### 书面任务 A
把这篇 MongoDB 集群配置文档中以“修改所有 mongdb 节点”开头的那段话改写成条目列表，保留其中的主要信息。
### 书面任务 B
从这篇 MongoDB 集群配置文档中照抄一段原文：从含有“# for documentation”的那几个字开始，抄完“to store data.”后停止。
### 书面任务 C
判断下列说法是否与这篇 MongoDB 集群配置文档相符。每条回答“是”或“否”，并逐字引用原文中起决定作用的字句。
(i) 配置文件 net 部分中设置的端口是 27017。
(ii) 用 rs.initiate 初始化集群时，_id 设为 "rs1"。
(iii) rs.conf() 的输出中，heartbeatTimeoutSecs 的值是 10。

修改所有 mongdb 节点的配置文件 /etc/mongod.conf，添加集群 replication 信息 replSetName: rs0，并重启服务。

# cat /etc/mongod.conf 
# mongod.conf

# for documentation of all options, see:
#   http://docs.mongodb.org/manual/reference/configuration-options/

# where to write logging data.
systemLog:
  destination: file
  logAppend: true
  path: /var/log/mongodb/mongod.log

# Where and how to store data.
storage:
  dbPath: /var/lib/mongo
  journal:
    enabled: true
#  engine:
#  mmapv1:
#  wiredTiger:

# how the process runs
processManagement:
  fork: true  # fork and run in background
  pidFilePath: /var/run/mongodb/mongod.pid  # location of pidfile

# network interfaces
net:
  port: 27017
#  bindIp: 127.0.0.1  # Listen to local interface only, comment to listen on all interfaces.


#security:

#operationProfiling:

replication:
  replSetName: rs0
#sharding:

## Enterprise-Only Options

#auditLog:

#snmp:

mongod.conf

$ sudo systemctl restart mongod.service

在集群其中一个节点，启动 mongo 命令行：

$ mongo

初始化 mongodb 集群，使用本机 hostname 或 IP 加端口：

$ rs.initiate( {_id : "rs0",
   members: [{ _id : 0, host : "mongodb0.example.net:27017" } ]
})

验证集群配置：

$ rs.conf()

{"_id" : "rs0",
   "version" : 1,
   "protocolVersion" : NumberLong(1),
   "members" : [
      {"_id" : 0,
         "host" : "mongodb0.example.net:27017",
         "arbiterOnly" : false,
         "buildIndexes" : true,
         "hidden" : false,
         "priority" : 1,
         "tags" : { },
         "slaveDelay" : NumberLong(0),
         "votes" : 1
      }
   ],
   "settings" : {"chainingAllowed" : true,
      "heartbeatIntervalMillis" : 2000,
      "heartbeatTimeoutSecs" : 10,
      "electionTimeoutMillis" : 10000,
      "catchUpTimeoutMillis" : 2000,
      "getLastErrorModes" : { },
      "getLastErrorDefaults" : {"w" : 1,
         "wtimeout" : 0
      },
      "replicaSetId" : ObjectId("585ab9df685f726db2c6a840")
   }
}

rs.conf()

[已存储条目]

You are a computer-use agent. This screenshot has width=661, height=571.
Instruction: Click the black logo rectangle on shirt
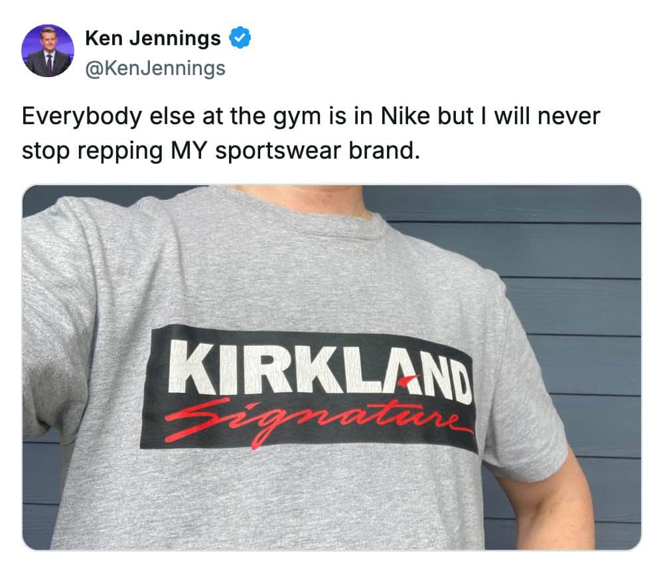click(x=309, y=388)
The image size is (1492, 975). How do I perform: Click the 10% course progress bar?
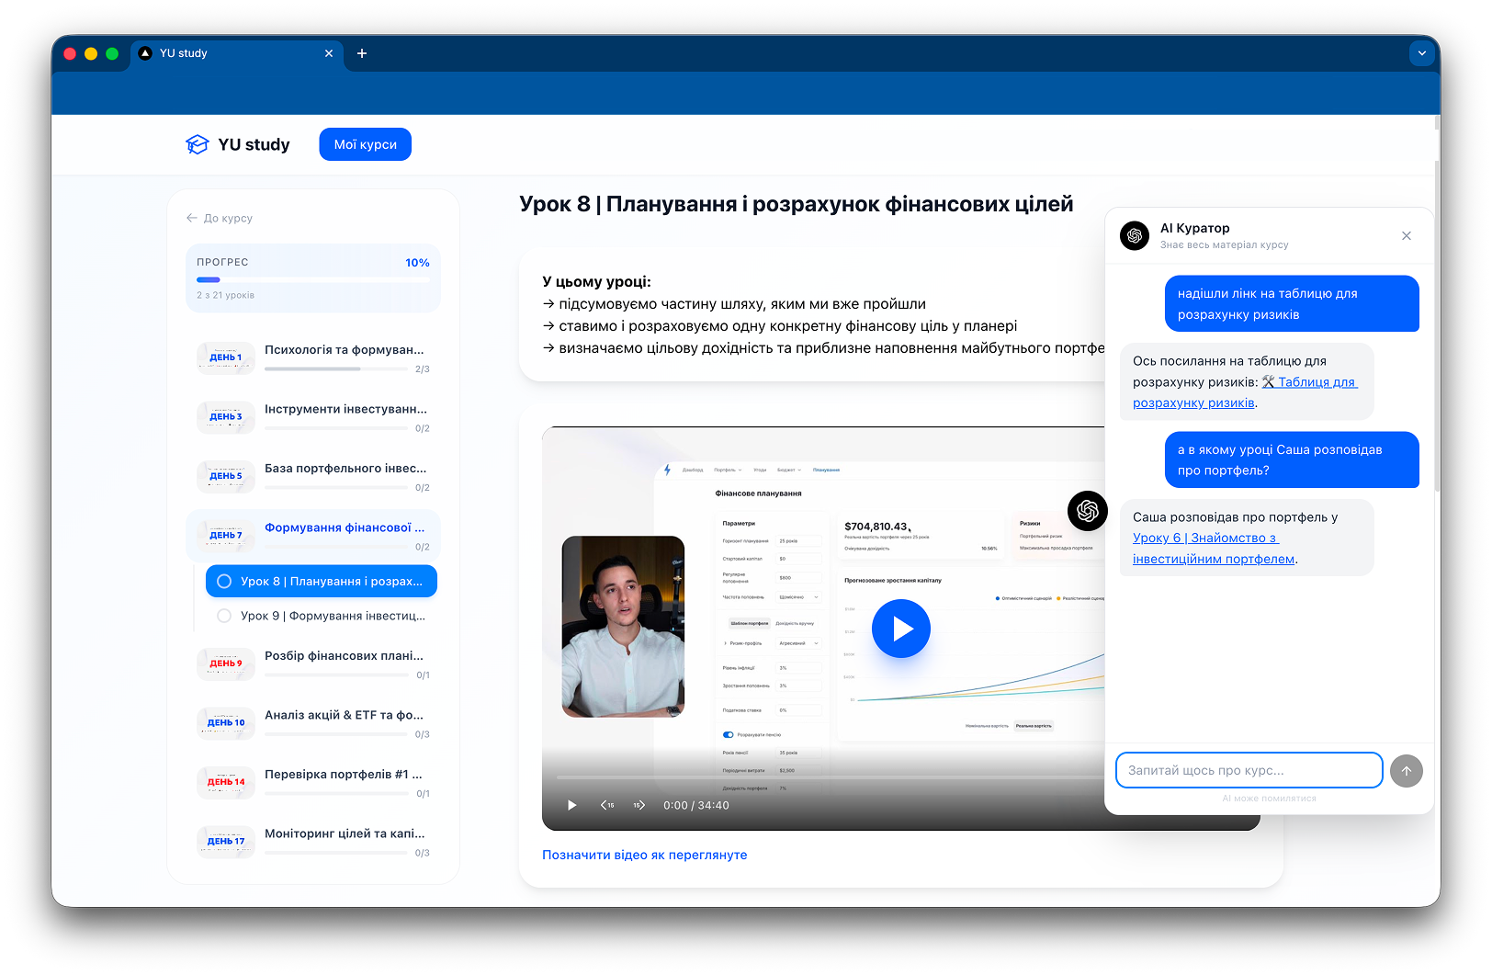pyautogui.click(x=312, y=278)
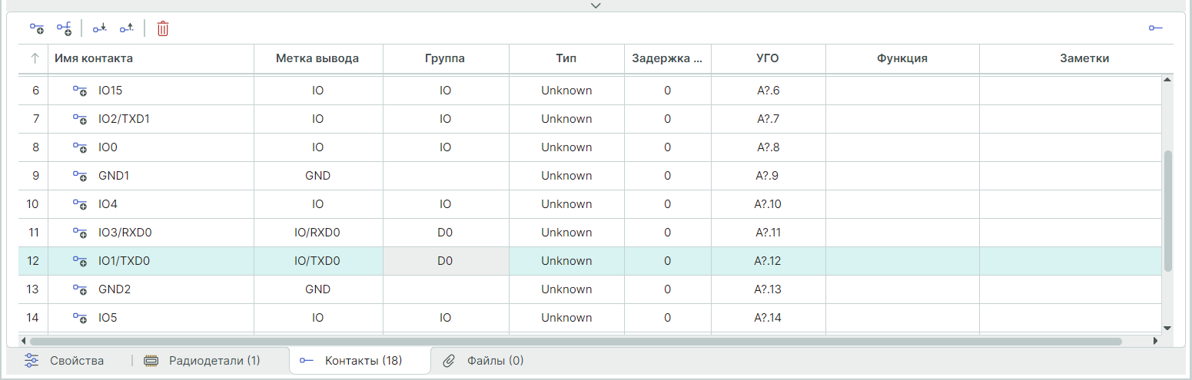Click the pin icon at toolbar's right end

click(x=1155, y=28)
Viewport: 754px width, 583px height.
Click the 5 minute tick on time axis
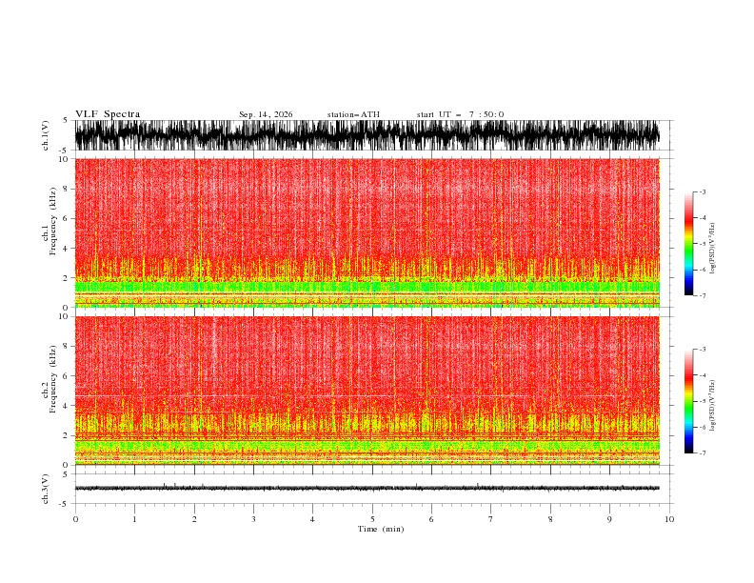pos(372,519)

### 正确答案 A
- 对象：所有 mongdb 节点的配置文件 /etc/mongod.conf
- 添加集群 replication 信息：replSetName: rs0
- 重启服务

### 正确答案 B
# for documentation of all options, see:
#   http://docs.mongodb.org/manual/reference/configuration-options/

# where to write logging data.
systemLog:
  destination: file
  logAppend: true
  path: /var/log/mongodb/mongod.log

# Where and how to store data.

### 正确答案 C
(i) 是。“port: 27017”
(ii) 否。“rs.initiate( {_id : "rs0",”
(iii) 是。“"heartbeatTimeoutSecs" : 10”